La Academia Colombiana de Jurisprudencia, de la que el Dr. Encinales es miembro de número además de director del capítulo Cali, convocó en este primer encuentro de membresía a sus distintos capítulos regionales con un propósito claro: tender puentes entre el derecho, la academia y la realidad territorial del país. El tercer panel de la jornada giró en torno a un debate que rara vez ocupa el centro de la conversación pública: la manera en que Colombia ha entendido —y en muchos casos malentendido— la descentralización política y administrativa consagrada en la Constitución de 1991.
En su intervención, el Dr. Encinales Arana hizo un repaso riguroso de tres décadas de historia constitucional. Recordó que los artículos 306 y 307 de la Constitución de 1991 abrieron la puerta para que los departamentos se asociaran en verdaderas regiones administrativas y, eventualmente, en entidades territoriales con autonomía política, administrativa y fiscal. Tres décadas después, sin embargo, esa promesa permanece en buena parte sin cumplir: existen instancias de coordinación regional, pero sin un poder decisorio real ni una base fiscal que las sostenga.
Su diagnóstico fue directo: Colombia descentralizó funciones y responsabilidades, pero no descentralizó en la misma proporción los recursos para ejercerlas. Mientras municipios y departamentos asumen cargas crecientes en educación, salud e infraestructura, los tributos de mayor recaudo siguen concentrados en el nivel nacional. El resultado es una autonomía que, sin respaldo fiscal suficiente, corre el riesgo de quedar reducida a una fórmula retórica.
Frente a este diagnóstico, el panelista planteó una agenda concreta para lo que llamó una “descentralización madura”: fortalecer la escala regional como espacio de planeación frente a retos que superan la capacidad de municipios aislados —como la conectividad, la gestión ambiental o las redes hospitalarias—; construir un nuevo pacto fiscal territorial que dote a las regiones de rentas propias, estables y previsibles; y, al mismo tiempo, exigir reglas claras de responsabilidad fiscal, transparencia y control para que una mayor autonomía no se traduzca en desorden presupuestal.
El Dr.

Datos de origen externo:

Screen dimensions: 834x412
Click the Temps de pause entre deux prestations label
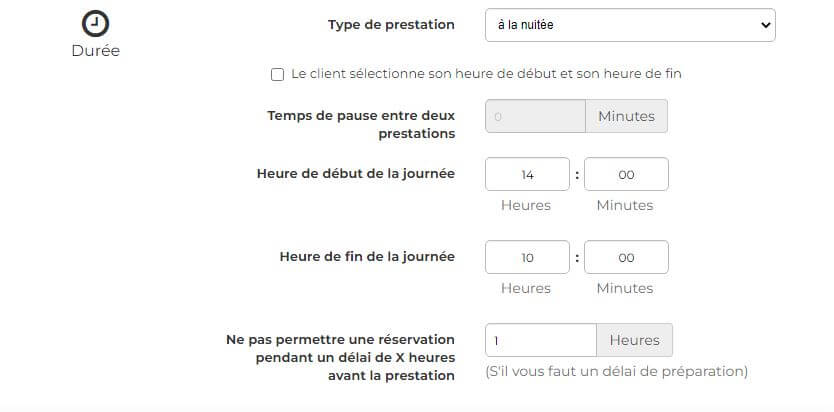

Encinales subrayó también una dimensión que con frecuencia se omite en estos debates: la equidad entre territorios históricamente rezagados y aquellos con mayor capacidad productiva, y el descuido institucional de las fronteras y la vocación marítima del país. Antes de iniciar su ponencia, rindió un homenaje al Dr. Carlos Rodado Noriega, una de las voces más consistentes en la defensa de la descentralización política y administrativa colombiana.